#### [Problem details]
Rewrite the listing from the line with "Open the Network" to the line with "click(383, 637)", swapping "Screen dimensions" for "Display size" and keeping everything else the same. Give only those lines.

#### [Record extracts]
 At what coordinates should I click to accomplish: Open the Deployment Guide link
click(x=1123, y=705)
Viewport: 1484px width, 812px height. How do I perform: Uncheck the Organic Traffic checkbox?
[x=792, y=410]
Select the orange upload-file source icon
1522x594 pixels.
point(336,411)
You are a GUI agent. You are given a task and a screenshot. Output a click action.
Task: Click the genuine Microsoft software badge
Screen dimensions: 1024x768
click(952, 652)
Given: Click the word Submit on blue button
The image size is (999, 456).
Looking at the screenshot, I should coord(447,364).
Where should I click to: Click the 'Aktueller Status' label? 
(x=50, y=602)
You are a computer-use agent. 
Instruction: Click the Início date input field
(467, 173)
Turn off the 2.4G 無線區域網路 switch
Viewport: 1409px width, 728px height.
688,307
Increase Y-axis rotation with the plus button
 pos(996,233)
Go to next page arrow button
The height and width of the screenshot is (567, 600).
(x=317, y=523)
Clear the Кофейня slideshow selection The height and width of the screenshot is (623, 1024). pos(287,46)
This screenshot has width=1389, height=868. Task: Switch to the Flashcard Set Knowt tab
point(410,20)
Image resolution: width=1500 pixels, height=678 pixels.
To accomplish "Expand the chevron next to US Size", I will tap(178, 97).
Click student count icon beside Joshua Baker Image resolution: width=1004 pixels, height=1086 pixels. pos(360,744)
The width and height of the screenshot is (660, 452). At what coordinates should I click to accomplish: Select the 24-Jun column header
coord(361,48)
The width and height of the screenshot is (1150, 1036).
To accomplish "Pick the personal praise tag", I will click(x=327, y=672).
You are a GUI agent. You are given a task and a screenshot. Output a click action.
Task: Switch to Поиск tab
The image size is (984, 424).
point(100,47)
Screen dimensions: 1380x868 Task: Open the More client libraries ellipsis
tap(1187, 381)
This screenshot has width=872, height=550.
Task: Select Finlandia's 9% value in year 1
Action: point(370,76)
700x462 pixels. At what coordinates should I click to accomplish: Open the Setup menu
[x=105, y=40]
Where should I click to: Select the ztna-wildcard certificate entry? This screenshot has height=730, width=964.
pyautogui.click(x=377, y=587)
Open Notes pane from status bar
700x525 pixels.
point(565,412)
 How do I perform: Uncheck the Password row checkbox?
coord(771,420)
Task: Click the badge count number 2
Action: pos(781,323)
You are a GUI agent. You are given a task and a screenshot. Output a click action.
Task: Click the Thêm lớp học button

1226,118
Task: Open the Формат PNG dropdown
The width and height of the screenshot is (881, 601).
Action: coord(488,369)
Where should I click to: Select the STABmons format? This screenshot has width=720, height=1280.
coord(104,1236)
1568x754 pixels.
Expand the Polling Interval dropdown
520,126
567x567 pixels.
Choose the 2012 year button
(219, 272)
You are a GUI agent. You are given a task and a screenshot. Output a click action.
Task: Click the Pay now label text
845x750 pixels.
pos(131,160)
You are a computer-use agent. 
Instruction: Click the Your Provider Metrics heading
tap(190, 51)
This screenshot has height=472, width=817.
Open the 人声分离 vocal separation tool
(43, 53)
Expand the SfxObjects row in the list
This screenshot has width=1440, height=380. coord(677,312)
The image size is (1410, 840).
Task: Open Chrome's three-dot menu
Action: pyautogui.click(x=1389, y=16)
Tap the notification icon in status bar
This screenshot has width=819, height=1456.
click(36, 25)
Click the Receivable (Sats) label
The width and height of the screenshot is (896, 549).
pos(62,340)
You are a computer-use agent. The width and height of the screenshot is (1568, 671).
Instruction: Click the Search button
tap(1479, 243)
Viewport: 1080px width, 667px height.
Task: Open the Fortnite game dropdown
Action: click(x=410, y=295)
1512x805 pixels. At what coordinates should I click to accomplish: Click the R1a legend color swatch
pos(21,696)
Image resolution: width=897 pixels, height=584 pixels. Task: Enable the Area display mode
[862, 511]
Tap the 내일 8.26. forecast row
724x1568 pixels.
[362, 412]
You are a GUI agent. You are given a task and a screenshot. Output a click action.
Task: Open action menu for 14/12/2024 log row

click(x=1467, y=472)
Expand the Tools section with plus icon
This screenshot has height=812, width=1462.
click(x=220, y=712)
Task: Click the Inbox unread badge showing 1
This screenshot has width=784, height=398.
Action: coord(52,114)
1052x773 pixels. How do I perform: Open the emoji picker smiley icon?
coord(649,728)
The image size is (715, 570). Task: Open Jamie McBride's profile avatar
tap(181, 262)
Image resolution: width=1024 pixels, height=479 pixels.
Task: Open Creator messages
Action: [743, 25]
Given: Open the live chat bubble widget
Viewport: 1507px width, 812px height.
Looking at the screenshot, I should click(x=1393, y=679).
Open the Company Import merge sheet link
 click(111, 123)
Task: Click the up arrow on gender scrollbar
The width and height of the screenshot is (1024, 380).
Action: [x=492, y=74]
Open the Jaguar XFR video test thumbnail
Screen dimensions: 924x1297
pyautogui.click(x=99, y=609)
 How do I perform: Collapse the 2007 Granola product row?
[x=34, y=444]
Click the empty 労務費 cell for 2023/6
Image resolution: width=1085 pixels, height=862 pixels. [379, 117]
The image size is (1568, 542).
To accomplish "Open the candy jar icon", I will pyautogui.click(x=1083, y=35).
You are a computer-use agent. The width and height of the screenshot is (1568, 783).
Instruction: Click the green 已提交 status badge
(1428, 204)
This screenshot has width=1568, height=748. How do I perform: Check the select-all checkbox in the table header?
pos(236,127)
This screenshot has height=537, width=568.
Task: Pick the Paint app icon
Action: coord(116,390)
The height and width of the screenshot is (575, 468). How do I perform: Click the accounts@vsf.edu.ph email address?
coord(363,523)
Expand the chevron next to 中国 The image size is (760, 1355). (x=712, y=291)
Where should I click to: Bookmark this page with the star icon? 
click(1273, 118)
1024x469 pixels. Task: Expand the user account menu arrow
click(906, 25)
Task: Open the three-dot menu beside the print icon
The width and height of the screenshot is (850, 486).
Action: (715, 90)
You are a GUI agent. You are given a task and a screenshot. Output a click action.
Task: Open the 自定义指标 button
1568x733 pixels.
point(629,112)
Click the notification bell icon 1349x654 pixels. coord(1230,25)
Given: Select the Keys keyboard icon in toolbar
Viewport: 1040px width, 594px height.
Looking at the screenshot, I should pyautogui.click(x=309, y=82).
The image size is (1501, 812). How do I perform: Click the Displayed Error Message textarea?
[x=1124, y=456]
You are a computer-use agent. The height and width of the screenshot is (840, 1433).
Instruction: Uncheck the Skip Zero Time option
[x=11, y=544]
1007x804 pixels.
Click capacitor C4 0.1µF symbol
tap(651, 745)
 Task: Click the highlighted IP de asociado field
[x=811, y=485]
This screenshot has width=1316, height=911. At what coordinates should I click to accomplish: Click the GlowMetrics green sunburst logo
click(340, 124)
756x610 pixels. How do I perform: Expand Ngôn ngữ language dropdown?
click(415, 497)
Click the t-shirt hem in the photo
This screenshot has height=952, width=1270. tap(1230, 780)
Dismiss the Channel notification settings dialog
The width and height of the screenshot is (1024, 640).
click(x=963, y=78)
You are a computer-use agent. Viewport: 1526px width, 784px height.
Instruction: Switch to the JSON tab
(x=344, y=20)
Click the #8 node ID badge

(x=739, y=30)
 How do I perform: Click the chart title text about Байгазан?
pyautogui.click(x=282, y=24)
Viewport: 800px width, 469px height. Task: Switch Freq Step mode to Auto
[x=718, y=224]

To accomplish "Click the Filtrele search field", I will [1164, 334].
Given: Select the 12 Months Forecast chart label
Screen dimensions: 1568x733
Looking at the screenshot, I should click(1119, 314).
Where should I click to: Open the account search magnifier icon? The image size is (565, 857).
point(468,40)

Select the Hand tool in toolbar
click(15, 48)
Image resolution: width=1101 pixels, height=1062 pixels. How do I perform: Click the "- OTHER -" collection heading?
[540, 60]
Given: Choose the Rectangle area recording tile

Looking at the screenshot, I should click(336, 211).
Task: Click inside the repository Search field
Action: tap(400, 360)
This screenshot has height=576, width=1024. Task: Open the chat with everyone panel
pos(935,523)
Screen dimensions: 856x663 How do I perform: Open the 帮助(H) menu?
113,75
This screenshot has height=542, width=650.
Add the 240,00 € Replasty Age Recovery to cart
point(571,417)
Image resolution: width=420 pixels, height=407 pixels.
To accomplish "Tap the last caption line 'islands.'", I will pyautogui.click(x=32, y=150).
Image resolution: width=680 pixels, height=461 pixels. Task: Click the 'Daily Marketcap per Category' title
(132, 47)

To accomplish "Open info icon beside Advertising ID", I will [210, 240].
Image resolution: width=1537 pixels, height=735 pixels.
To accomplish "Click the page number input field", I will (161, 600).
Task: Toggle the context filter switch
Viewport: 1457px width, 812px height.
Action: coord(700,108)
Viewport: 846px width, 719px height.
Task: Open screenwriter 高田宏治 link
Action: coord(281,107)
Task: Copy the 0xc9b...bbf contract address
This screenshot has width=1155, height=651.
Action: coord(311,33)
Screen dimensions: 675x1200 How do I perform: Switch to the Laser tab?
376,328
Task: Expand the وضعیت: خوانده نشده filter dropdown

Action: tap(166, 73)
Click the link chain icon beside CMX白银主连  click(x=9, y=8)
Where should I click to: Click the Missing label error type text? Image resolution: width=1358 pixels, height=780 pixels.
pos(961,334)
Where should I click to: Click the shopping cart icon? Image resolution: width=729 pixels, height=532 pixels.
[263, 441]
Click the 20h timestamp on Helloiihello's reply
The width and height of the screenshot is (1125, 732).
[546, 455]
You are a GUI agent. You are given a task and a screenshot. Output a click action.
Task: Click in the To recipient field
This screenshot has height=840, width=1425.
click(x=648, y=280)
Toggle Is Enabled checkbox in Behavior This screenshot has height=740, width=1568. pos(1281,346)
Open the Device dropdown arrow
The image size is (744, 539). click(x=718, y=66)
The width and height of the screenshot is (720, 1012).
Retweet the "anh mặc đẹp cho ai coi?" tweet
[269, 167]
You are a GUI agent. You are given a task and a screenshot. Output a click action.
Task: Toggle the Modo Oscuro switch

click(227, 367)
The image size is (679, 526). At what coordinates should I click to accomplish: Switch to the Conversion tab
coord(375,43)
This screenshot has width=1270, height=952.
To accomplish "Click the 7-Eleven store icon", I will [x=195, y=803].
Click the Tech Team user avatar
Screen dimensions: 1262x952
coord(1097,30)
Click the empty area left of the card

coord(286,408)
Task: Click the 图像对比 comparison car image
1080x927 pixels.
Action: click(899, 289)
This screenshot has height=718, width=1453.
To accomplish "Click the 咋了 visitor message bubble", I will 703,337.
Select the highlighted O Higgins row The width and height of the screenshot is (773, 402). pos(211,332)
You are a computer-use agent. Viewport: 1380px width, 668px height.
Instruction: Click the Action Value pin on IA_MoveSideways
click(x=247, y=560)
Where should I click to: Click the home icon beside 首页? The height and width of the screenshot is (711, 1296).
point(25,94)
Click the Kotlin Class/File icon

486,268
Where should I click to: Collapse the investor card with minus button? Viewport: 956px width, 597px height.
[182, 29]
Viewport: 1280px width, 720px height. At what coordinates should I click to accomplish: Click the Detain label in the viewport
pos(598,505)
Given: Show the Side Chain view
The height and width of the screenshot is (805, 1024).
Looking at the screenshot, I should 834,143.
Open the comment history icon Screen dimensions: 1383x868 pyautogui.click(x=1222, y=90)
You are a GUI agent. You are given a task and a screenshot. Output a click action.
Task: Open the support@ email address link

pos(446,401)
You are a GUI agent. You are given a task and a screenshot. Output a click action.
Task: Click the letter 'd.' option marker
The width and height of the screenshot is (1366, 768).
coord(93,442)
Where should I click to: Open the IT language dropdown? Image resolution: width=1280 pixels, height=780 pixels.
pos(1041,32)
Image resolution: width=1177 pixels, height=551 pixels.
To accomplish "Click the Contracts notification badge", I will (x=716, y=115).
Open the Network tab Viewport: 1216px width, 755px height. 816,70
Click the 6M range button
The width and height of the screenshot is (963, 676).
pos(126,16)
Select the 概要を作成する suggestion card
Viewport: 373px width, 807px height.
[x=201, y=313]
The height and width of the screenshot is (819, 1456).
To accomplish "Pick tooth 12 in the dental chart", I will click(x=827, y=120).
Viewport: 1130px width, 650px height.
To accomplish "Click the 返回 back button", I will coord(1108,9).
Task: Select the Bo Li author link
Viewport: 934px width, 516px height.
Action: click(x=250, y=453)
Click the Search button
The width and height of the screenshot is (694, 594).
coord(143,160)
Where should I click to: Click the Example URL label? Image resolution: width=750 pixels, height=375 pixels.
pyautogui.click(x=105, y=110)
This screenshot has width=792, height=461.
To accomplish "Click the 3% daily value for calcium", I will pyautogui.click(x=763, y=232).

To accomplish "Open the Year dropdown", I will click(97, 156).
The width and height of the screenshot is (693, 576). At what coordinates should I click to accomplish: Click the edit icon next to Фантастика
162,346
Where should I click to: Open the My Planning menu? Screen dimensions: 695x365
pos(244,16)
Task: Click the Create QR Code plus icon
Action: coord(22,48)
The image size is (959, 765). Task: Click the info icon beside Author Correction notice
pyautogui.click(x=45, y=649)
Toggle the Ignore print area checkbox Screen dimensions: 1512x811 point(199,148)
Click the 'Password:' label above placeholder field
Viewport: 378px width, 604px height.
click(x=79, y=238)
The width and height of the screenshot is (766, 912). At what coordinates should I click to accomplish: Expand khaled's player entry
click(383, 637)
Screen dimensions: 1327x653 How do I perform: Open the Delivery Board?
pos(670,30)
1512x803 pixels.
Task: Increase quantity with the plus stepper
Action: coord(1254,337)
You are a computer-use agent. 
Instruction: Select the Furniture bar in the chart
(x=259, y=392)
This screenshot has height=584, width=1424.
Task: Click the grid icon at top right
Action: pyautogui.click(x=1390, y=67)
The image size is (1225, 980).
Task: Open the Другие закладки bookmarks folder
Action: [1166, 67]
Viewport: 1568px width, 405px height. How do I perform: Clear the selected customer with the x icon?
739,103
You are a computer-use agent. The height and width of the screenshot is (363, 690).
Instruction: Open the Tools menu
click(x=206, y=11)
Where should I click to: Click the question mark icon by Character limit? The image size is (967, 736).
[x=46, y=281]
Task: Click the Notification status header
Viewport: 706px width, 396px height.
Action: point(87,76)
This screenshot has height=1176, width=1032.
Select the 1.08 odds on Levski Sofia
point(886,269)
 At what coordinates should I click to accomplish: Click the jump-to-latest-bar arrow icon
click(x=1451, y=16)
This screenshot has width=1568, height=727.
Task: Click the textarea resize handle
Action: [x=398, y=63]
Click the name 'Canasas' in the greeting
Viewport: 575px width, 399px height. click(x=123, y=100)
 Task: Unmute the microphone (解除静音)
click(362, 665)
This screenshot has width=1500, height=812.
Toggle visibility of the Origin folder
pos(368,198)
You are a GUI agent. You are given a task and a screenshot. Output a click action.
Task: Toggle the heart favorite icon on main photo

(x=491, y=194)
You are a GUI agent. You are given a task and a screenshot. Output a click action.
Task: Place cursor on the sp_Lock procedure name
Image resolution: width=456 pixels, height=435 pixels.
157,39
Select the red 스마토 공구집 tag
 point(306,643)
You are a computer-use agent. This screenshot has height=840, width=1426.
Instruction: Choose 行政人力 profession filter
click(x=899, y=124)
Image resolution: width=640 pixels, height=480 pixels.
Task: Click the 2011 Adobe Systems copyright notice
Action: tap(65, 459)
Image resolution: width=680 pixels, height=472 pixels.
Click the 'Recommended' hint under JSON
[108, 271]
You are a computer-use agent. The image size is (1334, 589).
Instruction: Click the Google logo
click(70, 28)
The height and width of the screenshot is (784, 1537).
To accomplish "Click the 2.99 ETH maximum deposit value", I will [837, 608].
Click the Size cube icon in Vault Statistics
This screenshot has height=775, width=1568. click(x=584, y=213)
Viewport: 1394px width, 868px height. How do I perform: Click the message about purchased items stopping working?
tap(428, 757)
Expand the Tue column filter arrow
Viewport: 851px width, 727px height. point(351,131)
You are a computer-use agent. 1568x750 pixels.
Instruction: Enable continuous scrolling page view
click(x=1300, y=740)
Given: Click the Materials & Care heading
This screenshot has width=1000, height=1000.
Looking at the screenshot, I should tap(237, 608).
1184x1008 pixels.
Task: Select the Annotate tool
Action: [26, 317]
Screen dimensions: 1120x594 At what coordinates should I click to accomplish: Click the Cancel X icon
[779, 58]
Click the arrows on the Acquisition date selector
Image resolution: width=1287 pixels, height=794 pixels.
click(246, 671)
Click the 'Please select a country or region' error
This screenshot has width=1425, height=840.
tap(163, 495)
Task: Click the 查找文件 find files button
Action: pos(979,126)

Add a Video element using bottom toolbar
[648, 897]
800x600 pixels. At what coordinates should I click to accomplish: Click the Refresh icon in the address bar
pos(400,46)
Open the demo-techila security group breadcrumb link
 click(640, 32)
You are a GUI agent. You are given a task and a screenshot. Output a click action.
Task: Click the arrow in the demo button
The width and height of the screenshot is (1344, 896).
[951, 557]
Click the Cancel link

#### [Solution for this problem]
Open the Network tab Viewport: 1216px width, 755px height. 816,70
Click the 6M range button
The width and height of the screenshot is (963, 676).
pos(126,16)
Select the 概要を作成する suggestion card
Viewport: 373px width, 807px height.
[x=201, y=313]
The height and width of the screenshot is (819, 1456).
To accomplish "Pick tooth 12 in the dental chart", I will click(x=827, y=120).
Viewport: 1130px width, 650px height.
To accomplish "Click the 返回 back button", I will coord(1108,9).
Task: Select the Bo Li author link
Viewport: 934px width, 516px height.
Action: click(x=250, y=453)
Click the Search button
The width and height of the screenshot is (694, 594).
coord(143,160)
Where should I click to: Click the Example URL label? Image resolution: width=750 pixels, height=375 pixels.
pyautogui.click(x=105, y=110)
This screenshot has width=792, height=461.
To accomplish "Click the 3% daily value for calcium", I will pyautogui.click(x=763, y=232).

To accomplish "Open the Year dropdown", I will click(97, 156).
The width and height of the screenshot is (693, 576). At what coordinates should I click to accomplish: Click the edit icon next to Фантастика
162,346
Where should I click to: Open the My Planning menu? Display size: 695x365
pos(244,16)
Task: Click the Create QR Code plus icon
Action: coord(22,48)
The image size is (959, 765). Task: Click the info icon beside Author Correction notice
pyautogui.click(x=45, y=649)
Toggle the Ignore print area checkbox Display size: 1512x811 point(199,148)
Click the 'Password:' label above placeholder field
Viewport: 378px width, 604px height.
click(x=79, y=238)
The width and height of the screenshot is (766, 912). At what coordinates should I click to accomplish: Expand khaled's player entry
click(383, 637)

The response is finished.